BMS is a touchy subject. I will let others chime in ;-)

Heating might be necessary. Usually cooling required only in extreme cases. You can hook up your Soliton to liquid cooling. You can also get a liquid-cooled charger. Some people hook up the air cooling to your A/C system. the idea is that if your vehicle occupants require cooling, likely your components do, too.

And no regen braking with DC series motors, sorry. You would have to go AC for that.


----------



## zeroexcelcior (Aug 2, 2011)

valerun said:


> Heating might be necessary. Usually cooling required only in extreme cases. You can hook up your Soliton to liquid cooling. You can also get a liquid-cooled charger. Some people hook up the air cooling to your A/C system. the idea is that if your vehicle occupants require cooling, likely your components do, too.


I'd rather bolt an over-sized fan to the rig than introduce the complexity of water cooling but I won't shy away from it if I have to. Unfortunately I don't have an air conditioner to tap into for cooling. That's a really good idea, just perhaps for another project.

I looked up temperature averages and extremes for Pennsylvania and it looks like normal operation should be between 20 and 90 degrees Fahrenheit. While I don't anticipate experiencing such, I think it should be noted that the record high for PA is 111 and the record low is negative 42.

From what I understand, Nissan's LEAF has the ability to precondition it's cabin while still plugged in, thus reducing battery strain once untethered. I like this idea and was wondering how I could implement it. I don't think a ragtop from the 70's is going to do much in the ways of insulation but every little bit would help. Any suggestions?

Touching a bit on restoration, I will be needing to replace all of the lights if I'm to do any night driving and I need to replace the wiper motor if I want to be able to see in the rain. What are some battery friendly options? I'd also like to retain the 12v accessory outlet in the cabin.

Val, I looked up some information on the 124 Spider model and it seems like Fiat didn't change anything between 1974 and 1978 so chances are my 124 is mechanically very similar to yours. I was wondering if you had any data you could share.

Again, thanks to all.


----------



## valerun (Nov 12, 2010)

zeroexcelcior said:


> seems like Fiat didn't change anything between 1974 and 1978 so chances are my 124 is mechanically very similar to yours. I was wondering if you had any data you could share.


sure. PM me. we have photos etc showing layouts. also, have CAD of the coupler although you can order that online I think.

V


----------



## zeroexcelcior (Aug 2, 2011)

Has anyone had any experience with lithiumstorage.com? I've requested a few price quotes from them and not only were they quick to reply, but their prices are the best I've seen so far.

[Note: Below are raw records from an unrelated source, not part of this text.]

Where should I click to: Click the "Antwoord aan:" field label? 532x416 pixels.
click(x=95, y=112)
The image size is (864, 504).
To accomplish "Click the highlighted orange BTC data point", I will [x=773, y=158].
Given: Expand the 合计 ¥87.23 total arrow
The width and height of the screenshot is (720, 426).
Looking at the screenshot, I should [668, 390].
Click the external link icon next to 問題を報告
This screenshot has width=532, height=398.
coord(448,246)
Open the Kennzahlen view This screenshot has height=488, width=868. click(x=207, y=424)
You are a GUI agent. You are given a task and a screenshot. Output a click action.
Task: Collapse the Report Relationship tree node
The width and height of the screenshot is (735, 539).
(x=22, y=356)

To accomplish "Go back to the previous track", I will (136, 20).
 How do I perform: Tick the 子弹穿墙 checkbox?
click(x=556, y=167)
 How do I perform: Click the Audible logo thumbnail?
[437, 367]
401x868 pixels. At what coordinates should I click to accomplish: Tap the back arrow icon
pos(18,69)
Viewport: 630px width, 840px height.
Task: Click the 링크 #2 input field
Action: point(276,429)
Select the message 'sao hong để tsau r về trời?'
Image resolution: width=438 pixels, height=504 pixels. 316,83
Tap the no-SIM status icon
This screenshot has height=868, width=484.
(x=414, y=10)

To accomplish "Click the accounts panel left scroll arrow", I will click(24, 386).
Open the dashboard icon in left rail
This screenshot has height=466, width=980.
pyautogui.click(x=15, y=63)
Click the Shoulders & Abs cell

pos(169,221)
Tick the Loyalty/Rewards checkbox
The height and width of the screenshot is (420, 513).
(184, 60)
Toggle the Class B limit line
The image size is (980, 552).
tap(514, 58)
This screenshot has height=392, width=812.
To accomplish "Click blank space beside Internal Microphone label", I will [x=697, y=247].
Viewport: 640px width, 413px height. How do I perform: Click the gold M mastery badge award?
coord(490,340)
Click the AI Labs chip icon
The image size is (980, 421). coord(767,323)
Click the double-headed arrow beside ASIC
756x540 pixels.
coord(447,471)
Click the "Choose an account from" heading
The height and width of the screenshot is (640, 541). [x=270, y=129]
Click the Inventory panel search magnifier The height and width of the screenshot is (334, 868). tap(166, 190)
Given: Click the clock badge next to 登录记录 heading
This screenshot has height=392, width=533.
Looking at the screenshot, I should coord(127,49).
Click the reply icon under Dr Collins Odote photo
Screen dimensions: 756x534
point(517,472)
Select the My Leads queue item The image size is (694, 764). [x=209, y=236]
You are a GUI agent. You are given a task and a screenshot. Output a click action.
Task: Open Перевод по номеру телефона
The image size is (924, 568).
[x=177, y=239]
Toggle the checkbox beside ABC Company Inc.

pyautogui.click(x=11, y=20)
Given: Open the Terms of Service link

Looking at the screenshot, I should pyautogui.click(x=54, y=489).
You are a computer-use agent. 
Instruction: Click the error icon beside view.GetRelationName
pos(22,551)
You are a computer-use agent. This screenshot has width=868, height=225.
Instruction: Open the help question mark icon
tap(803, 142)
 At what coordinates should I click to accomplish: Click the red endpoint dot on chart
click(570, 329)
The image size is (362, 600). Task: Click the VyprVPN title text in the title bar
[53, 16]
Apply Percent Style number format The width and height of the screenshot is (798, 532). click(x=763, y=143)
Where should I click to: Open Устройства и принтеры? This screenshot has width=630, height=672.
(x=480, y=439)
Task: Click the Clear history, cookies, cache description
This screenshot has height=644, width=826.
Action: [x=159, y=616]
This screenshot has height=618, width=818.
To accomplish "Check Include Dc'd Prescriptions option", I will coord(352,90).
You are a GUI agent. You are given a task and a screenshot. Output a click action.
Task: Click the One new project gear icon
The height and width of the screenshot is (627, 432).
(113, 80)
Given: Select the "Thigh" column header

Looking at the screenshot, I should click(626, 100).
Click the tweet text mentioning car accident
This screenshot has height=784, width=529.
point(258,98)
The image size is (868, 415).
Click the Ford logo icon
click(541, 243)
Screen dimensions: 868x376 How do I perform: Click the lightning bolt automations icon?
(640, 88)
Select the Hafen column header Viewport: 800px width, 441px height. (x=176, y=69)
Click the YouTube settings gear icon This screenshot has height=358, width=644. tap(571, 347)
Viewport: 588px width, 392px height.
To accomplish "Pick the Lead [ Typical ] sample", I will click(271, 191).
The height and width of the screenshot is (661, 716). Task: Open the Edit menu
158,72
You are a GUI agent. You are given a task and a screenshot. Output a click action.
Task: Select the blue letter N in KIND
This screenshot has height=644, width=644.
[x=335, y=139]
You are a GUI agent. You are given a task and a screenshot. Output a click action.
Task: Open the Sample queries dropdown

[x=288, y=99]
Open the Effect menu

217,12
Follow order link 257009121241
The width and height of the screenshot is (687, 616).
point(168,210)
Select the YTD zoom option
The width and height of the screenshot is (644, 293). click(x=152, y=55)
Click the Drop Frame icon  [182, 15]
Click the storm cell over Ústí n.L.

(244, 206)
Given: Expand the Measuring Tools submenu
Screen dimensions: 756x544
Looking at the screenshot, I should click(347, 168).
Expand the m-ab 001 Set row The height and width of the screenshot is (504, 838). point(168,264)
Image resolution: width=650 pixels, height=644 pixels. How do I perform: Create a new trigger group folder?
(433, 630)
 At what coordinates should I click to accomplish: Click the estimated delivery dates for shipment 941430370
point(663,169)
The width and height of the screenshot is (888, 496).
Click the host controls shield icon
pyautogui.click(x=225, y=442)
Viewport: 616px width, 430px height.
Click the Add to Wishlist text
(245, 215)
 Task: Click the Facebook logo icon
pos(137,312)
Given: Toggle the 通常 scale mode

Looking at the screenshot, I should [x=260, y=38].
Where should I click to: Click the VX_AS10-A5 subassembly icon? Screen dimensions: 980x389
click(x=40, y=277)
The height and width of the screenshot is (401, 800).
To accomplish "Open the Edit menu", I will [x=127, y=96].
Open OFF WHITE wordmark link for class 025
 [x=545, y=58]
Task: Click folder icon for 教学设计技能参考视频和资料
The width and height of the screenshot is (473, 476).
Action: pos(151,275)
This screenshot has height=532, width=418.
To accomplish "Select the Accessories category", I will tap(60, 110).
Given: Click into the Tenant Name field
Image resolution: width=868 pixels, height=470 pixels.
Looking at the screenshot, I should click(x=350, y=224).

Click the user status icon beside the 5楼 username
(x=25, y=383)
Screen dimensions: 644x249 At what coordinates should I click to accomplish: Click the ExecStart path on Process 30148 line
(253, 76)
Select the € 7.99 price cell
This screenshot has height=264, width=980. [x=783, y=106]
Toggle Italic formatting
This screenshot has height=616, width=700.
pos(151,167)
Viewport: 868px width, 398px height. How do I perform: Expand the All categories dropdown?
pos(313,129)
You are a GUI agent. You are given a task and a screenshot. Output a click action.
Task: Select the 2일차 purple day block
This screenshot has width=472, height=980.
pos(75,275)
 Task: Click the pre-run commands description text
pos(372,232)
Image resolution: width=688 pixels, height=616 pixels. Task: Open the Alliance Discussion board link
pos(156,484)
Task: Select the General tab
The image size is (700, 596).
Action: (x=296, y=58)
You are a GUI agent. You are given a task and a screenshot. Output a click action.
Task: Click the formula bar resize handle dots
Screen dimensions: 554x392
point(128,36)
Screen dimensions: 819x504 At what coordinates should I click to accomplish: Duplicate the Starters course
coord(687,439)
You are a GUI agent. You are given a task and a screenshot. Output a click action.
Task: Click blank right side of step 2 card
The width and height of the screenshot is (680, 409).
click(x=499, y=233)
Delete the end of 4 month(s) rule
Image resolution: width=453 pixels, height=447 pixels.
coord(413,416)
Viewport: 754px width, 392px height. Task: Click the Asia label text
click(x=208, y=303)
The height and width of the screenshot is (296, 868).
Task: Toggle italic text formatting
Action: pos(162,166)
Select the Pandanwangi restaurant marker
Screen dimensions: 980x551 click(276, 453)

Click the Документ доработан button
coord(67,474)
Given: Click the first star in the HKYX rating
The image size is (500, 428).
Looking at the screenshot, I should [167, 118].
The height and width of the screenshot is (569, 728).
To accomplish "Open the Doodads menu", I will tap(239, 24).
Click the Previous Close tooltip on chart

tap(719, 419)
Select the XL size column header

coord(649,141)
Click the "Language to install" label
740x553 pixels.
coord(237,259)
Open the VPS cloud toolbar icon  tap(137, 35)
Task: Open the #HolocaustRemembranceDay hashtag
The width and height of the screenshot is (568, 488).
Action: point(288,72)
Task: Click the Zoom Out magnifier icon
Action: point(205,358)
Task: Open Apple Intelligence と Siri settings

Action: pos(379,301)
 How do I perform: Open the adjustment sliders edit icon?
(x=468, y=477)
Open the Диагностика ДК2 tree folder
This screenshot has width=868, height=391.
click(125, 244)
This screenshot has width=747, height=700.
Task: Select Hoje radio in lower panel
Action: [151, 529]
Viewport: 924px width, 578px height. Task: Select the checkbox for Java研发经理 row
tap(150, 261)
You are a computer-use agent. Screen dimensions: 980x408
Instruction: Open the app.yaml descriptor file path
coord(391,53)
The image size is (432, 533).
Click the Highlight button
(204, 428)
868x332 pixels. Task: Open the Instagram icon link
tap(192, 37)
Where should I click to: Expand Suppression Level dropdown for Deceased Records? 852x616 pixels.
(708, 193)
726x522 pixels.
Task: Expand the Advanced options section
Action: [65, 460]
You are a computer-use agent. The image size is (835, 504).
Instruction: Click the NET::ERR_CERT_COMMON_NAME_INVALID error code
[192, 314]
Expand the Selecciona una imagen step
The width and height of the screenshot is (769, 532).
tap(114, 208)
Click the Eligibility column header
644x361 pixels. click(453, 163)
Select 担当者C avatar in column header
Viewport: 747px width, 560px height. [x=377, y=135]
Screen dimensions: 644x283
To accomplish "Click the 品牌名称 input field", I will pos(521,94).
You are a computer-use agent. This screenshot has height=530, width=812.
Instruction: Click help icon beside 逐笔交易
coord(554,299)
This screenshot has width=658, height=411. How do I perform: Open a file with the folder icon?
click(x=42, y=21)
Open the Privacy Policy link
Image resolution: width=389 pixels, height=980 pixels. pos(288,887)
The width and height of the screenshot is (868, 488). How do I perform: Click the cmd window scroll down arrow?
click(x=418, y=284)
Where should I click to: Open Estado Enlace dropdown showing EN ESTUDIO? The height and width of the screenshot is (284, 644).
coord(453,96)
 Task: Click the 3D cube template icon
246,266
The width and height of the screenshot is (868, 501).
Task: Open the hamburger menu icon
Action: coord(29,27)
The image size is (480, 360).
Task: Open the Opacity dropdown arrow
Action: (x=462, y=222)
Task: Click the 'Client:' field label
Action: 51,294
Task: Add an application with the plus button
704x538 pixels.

I was also wondering about weatherproofing, not only from above but below as well. Is there any reason I can't bolt a plastic tray onto the underside of the engine compartment to keep water and debris from getting up into the motor and batteries?

As always, suggestions and opinions are welcome.


----------



## valerun (Nov 12, 2010)

zeroexcelcior said:


> Has anyone had any experience with lithiumstorage.com? I've requested a few price quotes from them and not only were they quick to reply, but their prices are the best I've seen so far.
> 
> I was also wondering about weatherproofing, not only from above but below as well. Is there any reason I can't bolt a plastic tray onto the underside of the engine compartment to keep water and debris from getting up into the motor and batteries?
> 
> As always, suggestions and opinions are welcome.


Have no idea what realforce batteries are. I'd save myself a potential trouble and spend a few cents / AH more on a good brand batteries that are well tested by the community - TS or CALB. Disclaimer - we are a CALB reseller - $1.25/AH.


----------



## zeroexcelcior (Aug 2, 2011)

valerun said:


> Have no idea what realforce batteries are. I'd save myself a potential trouble and spend a few cents / AH more on a good brand batteries that are well tested by the community - TS or CALB. Disclaimer - we are a CALB reseller - $1.25/AH.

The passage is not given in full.